No. Allow me to try again. Your correlation calculation is correct for what it is. However, it is incomplete, and doesn't catch the fact that the proposed spread trade is implicitly dependent on a correlation that exists at a longer time frame. THAT correlation will most certainly show up in the "correlation math" at that longer timeframe - if you choose to look for it. The mistake is not in the math itself - it's in the choice of math. That's the blind spot.
That's a very good retort. And I agree with you here. The fact of the matter, though, is that people and algorithms draw conclusions (by necessity) from a much smaller window. And as you astutely pointed out, they often (wrongly) rely on mathematical models to make that inference. In the case that the algorithm looked at this example, it might reject the series based on low correlation. No one knows that the underlying model will continue out to infinity, they can only make inferences based upon what they have. My goal was to demonstrate that the idea that a sampled series must have high correlation to pass co-integration is just not always true. Good to know there are some sharp thinkers here.

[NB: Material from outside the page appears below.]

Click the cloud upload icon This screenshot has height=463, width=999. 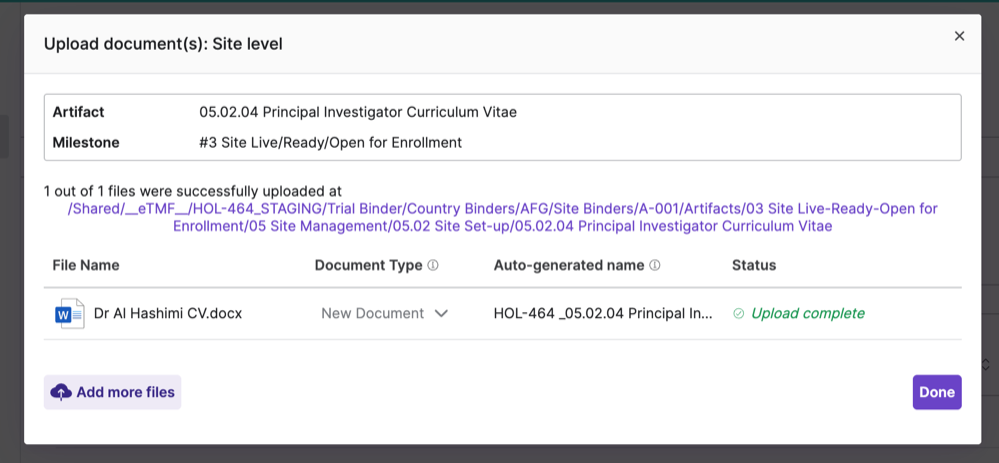[61, 392]
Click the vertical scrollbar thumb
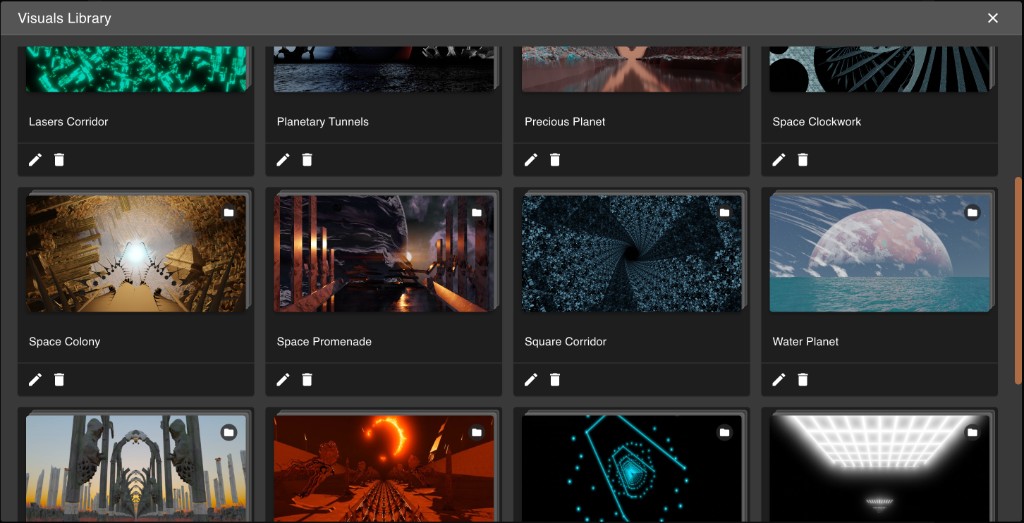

What do you mean??? I was just trying to give the simplest example of cointegration with zero correlation I could think of. So what do you think the correlation is if not 0? I was trying to keep it concise but here's the logic: if B's expected return is positive when A is up - positive correlation. if B's expected return is negative when A is up - negative correlation. If B's expected return is 0 - no correlation. If one of the stocks has a 0 expected return in every period the correlation should be zero.